** Begin Data excerpts **
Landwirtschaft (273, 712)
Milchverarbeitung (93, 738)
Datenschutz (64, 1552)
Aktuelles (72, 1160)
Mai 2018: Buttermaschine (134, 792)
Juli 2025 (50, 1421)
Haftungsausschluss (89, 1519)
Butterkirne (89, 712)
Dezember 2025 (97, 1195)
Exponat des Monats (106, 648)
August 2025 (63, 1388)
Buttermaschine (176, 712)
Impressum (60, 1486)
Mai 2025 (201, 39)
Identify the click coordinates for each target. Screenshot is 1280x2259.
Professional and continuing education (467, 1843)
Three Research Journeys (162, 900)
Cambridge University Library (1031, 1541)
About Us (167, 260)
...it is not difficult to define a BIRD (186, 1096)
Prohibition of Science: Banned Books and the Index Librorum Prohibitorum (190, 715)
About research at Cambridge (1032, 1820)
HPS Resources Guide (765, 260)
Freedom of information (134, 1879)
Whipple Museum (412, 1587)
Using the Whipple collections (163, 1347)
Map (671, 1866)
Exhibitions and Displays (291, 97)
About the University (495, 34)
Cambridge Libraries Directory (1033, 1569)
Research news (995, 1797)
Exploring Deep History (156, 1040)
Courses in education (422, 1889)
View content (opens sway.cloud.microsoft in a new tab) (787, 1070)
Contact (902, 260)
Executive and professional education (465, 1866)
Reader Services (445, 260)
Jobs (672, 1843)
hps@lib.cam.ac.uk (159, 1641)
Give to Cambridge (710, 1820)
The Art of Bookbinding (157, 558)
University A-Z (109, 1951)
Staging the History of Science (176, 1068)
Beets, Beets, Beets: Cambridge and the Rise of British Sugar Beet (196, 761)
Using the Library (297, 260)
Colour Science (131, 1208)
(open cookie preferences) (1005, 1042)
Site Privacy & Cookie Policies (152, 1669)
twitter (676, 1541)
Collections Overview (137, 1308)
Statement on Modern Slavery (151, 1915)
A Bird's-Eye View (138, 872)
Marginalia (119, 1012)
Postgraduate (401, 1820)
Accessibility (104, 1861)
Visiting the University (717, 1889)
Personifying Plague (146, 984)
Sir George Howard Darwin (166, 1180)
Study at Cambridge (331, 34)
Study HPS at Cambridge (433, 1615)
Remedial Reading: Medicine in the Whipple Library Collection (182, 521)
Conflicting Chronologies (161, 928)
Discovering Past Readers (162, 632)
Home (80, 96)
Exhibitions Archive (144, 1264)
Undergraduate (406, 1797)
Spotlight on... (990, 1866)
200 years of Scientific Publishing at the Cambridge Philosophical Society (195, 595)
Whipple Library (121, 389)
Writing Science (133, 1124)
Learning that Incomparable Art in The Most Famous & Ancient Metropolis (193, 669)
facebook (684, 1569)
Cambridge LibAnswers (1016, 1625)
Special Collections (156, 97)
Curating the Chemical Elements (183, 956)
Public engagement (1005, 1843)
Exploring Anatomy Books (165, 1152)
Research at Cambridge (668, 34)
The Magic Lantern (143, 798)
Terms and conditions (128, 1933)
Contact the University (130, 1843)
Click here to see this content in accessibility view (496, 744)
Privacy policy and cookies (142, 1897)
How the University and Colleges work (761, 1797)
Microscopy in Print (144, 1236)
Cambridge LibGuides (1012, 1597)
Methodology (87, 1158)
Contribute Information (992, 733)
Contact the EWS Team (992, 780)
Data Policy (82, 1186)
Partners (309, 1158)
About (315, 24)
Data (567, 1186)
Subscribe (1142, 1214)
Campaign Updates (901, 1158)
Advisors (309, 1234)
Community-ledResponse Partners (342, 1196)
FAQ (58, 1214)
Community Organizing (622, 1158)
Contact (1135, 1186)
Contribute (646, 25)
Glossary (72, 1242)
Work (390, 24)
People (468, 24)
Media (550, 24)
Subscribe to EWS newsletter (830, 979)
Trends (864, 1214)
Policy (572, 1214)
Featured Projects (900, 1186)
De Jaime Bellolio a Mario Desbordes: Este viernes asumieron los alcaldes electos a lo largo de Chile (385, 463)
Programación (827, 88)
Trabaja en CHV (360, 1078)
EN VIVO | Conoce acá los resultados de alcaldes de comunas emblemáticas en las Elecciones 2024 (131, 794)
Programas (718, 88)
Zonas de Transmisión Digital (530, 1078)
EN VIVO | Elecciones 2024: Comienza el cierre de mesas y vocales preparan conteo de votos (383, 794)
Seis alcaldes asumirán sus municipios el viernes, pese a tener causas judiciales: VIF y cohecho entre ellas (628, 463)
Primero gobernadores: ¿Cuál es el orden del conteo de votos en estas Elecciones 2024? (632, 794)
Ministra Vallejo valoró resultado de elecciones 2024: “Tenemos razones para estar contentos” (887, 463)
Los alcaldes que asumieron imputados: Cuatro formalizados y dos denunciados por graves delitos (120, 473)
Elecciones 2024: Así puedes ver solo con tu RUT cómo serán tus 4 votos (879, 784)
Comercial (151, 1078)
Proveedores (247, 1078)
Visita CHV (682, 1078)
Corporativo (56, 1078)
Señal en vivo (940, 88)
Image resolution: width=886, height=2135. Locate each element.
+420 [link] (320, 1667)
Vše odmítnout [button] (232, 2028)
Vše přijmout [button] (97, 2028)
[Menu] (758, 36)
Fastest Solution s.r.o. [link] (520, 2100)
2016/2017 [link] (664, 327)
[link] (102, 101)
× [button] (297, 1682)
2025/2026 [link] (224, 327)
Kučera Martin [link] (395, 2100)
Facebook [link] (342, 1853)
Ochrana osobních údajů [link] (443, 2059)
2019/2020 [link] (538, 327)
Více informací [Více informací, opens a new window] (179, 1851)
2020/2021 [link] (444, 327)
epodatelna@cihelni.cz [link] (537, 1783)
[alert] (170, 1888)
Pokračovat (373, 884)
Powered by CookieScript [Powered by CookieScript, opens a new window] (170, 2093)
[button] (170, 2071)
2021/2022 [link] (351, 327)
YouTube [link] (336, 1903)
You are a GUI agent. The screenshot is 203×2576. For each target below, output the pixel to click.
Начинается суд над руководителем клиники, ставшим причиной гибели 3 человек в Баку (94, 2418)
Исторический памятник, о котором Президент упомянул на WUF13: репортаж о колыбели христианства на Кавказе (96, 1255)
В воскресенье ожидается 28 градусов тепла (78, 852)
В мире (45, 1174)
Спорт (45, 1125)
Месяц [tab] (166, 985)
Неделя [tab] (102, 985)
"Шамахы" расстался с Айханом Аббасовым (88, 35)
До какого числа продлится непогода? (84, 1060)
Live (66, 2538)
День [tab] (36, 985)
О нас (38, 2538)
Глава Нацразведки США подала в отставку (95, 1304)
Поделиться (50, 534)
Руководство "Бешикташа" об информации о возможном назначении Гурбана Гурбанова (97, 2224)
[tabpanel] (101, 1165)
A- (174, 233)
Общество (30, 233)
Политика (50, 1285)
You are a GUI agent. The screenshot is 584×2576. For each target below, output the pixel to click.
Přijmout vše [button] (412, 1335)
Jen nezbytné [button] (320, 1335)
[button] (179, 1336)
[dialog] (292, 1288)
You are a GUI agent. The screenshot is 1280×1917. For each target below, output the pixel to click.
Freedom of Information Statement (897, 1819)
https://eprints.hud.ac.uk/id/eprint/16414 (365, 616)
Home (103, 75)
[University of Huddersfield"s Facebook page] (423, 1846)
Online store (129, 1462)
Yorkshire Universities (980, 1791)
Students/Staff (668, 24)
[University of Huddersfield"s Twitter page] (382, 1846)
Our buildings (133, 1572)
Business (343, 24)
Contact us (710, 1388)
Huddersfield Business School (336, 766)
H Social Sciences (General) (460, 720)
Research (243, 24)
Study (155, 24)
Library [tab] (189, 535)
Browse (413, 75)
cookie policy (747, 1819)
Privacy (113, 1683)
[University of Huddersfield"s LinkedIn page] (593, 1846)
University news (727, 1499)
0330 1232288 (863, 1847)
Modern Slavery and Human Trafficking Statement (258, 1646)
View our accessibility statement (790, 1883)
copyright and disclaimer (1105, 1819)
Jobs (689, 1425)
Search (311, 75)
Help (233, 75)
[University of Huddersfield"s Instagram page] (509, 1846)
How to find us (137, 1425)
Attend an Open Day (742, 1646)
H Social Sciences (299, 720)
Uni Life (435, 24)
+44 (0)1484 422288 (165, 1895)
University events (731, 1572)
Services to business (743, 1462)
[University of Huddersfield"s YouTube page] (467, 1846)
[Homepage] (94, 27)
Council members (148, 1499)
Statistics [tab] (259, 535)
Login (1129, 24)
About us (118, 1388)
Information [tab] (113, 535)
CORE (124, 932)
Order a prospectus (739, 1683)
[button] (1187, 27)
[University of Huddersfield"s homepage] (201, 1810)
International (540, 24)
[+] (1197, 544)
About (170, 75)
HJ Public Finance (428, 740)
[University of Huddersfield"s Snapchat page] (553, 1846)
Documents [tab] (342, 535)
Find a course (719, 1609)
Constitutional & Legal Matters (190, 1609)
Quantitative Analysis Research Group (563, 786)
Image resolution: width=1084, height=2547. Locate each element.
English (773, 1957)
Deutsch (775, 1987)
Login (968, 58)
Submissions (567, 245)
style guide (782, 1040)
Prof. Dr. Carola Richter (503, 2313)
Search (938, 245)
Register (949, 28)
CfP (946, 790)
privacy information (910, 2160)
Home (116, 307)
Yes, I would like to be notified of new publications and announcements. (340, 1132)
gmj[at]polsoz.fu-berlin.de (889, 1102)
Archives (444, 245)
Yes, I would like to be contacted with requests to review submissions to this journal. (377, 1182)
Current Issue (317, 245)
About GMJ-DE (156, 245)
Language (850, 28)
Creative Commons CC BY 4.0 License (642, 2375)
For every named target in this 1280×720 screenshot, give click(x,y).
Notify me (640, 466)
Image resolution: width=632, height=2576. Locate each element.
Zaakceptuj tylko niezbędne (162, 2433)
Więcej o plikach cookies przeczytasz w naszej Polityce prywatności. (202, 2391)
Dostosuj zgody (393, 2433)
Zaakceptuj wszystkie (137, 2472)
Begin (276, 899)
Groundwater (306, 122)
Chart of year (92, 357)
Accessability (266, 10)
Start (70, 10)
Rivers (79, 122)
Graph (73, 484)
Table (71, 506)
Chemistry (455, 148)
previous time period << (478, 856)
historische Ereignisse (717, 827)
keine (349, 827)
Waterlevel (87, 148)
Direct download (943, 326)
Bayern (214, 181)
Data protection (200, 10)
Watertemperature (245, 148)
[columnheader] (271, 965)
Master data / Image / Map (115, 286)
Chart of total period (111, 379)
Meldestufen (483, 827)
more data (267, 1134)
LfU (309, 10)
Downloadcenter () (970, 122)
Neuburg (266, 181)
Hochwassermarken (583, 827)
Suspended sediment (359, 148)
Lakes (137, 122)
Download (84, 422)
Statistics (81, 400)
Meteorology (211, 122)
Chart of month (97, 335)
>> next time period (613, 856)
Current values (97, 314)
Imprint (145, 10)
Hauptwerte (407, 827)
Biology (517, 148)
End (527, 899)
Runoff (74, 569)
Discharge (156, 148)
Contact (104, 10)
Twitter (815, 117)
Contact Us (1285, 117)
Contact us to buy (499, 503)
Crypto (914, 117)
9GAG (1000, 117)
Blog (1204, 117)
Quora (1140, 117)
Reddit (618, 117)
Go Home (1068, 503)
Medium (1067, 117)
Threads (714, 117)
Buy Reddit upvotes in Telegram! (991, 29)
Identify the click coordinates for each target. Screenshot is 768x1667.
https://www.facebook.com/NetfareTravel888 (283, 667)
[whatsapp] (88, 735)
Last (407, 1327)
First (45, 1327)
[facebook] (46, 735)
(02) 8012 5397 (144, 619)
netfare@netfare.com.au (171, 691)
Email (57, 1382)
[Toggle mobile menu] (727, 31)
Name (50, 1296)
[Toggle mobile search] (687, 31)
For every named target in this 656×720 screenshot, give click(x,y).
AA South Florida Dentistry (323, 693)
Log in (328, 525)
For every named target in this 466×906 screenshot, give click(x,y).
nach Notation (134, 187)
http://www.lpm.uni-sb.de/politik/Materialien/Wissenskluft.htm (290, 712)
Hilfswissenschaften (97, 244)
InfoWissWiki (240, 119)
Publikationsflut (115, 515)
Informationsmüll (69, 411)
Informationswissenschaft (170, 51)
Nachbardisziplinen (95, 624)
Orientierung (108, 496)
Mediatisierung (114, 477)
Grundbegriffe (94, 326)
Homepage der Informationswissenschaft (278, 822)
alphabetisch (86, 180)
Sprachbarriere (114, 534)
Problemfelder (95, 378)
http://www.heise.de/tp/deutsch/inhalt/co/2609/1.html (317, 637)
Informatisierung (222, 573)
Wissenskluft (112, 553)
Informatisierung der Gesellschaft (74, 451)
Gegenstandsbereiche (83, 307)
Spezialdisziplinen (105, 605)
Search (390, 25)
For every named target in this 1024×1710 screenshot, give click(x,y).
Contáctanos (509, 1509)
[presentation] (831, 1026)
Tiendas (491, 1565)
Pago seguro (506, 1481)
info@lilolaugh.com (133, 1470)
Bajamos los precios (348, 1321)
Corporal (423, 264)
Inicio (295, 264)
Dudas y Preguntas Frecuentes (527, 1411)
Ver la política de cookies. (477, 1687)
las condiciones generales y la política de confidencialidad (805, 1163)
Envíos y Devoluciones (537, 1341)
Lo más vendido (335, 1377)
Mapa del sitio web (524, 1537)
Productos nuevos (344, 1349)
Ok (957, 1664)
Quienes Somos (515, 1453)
** End Data excerpts **
__Your objective__: Please copy the records from the start through the line holding "Contact (902, 260)", inclusive, changing "Cambridge" to "Oxford" and leaving everything else unchanged.

__Solution for this problem__:
Landwirtschaft (273, 712)
Milchverarbeitung (93, 738)
Datenschutz (64, 1552)
Aktuelles (72, 1160)
Mai 2018: Buttermaschine (134, 792)
Juli 2025 (50, 1421)
Haftungsausschluss (89, 1519)
Butterkirne (89, 712)
Dezember 2025 (97, 1195)
Exponat des Monats (106, 648)
August 2025 (63, 1388)
Buttermaschine (176, 712)
Impressum (60, 1486)
Mai 2025 (201, 39)
Identify the click coordinates for each target. Screenshot is 1280x2259.
Professional and continuing education (467, 1843)
Three Research Journeys (162, 900)
Oxford University Library (1031, 1541)
About Us (167, 260)
...it is not difficult to define a BIRD (186, 1096)
Prohibition of Science: Banned Books and the Index Librorum Prohibitorum (190, 715)
About research at Oxford (1032, 1820)
HPS Resources Guide (765, 260)
Freedom of information (134, 1879)
Whipple Museum (412, 1587)
Using the Whipple collections (163, 1347)
Map (671, 1866)
Exhibitions and Displays (291, 97)
About the University (495, 34)
Oxford Libraries Directory (1033, 1569)
Research news (995, 1797)
Exploring Deep History (156, 1040)
Courses in education (422, 1889)
View content (opens sway.cloud.microsoft in a new tab) (787, 1070)
Contact (902, 260)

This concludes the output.